What you need to know:


  • The National Hospital Insurance Fund (NHIF) has flagged 15 health centres across the country for trying to defraud it of Sh27 million.
  • NHIF chief executive Peter Kamunyo said the Sh27,271,028 cases were detected between February and March.

The National Hospital Insurance Fund (NHIF) has flagged 15 health centres across the country for trying to defraud it of Sh27 million.

NHIF chief executive Peter Kamunyo said the Sh27,271,028 cases were detected between February and March.

One of the top cases involving a facility in Kirinyaga, he added, is currently with the Directorate of Criminal Investigation (DCI) awaiting prosecution.

“We have been experiencing fraudulent cases and attempts worth a lot more which is quite disappointing,” he said.

Dr Kamunyo said that the fraudsters were mostly presenting claims for fake surgeries.

The claims usually involve making of documents, specifically MRI and CT Scans.

One of the claims forwarded by a hospital in Nairobi involved a woman who tried using her daughters’ card claiming services worth Sh1,246,007.

NHIF has blocked the beneficiary and forwarded the case for investigation.

Also in Nairobi, a civil servant attempted to defraud the national insurer of Sh1,000,000 by declar ing her sister as her spouse.

The investigation report was adopted by DCI office on 12/04/2021.

In May, a Kisumu hospital administrators were nabbed after an investigation into forgery of signatures of school principals, revealed that they used fake school rubber stamps, fake birth certificates, and school letterheads to defraud NHIF.
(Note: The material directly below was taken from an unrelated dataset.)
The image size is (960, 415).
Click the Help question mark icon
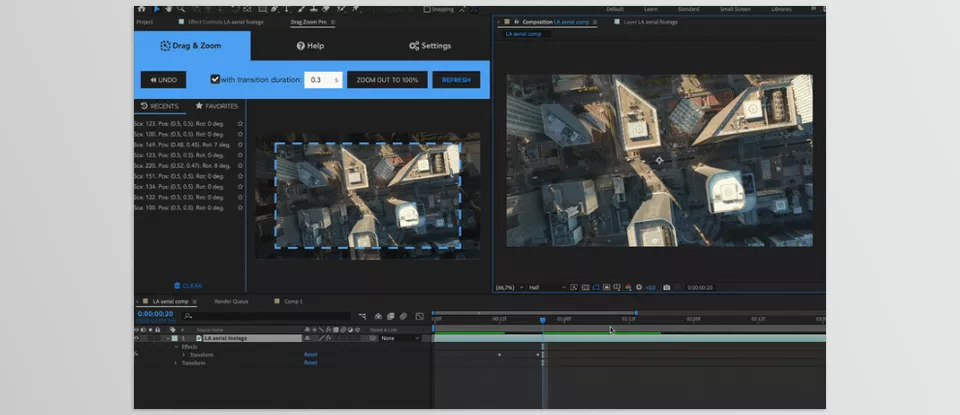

The hospital offers outpatient services for Edu-Afya beneficiaries.

In January NHIF flagged health facilities in Nyamira, Homa Bay, and Migori counties for involvement in various forms of fraud.

The scam involved nine hospitals where healthcare providers claimed to have performed various operations and procedures.

A memo from NHIF shows that most of the facilities were flagged for possible fraudulent surgical procedures and fraudulent claims.

Others were found to be sub-standard and did not meet the minimum threshold for admitting patients.

Fraudulent claims have dogged NHIF for years leading to loss of millions of shillings.

In 2017, the insurer said that it had invited detectives from the DCI to investigate the loss of up to Sh500 million every month through fictitious claims.